[Material for locating words and elements]
________

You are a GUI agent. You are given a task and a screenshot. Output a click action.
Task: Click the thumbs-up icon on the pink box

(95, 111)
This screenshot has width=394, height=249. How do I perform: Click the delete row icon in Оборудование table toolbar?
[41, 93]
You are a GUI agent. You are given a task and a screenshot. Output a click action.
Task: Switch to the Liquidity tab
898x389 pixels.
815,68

________

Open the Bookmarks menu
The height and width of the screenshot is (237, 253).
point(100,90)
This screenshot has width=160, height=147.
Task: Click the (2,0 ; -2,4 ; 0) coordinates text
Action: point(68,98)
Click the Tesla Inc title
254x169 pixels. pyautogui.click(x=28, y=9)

________

#### Your instructions
Copy out the material word for word, starting at the line that contains "Open the Bookmarks menu" and continuing down through the line that contains "254x169 pixels. pyautogui.click(x=28, y=9)", including both of those lines.

#### Response to this task
Open the Bookmarks menu
The height and width of the screenshot is (237, 253).
point(100,90)
This screenshot has width=160, height=147.
Task: Click the (2,0 ; -2,4 ; 0) coordinates text
Action: point(68,98)
Click the Tesla Inc title
254x169 pixels. pyautogui.click(x=28, y=9)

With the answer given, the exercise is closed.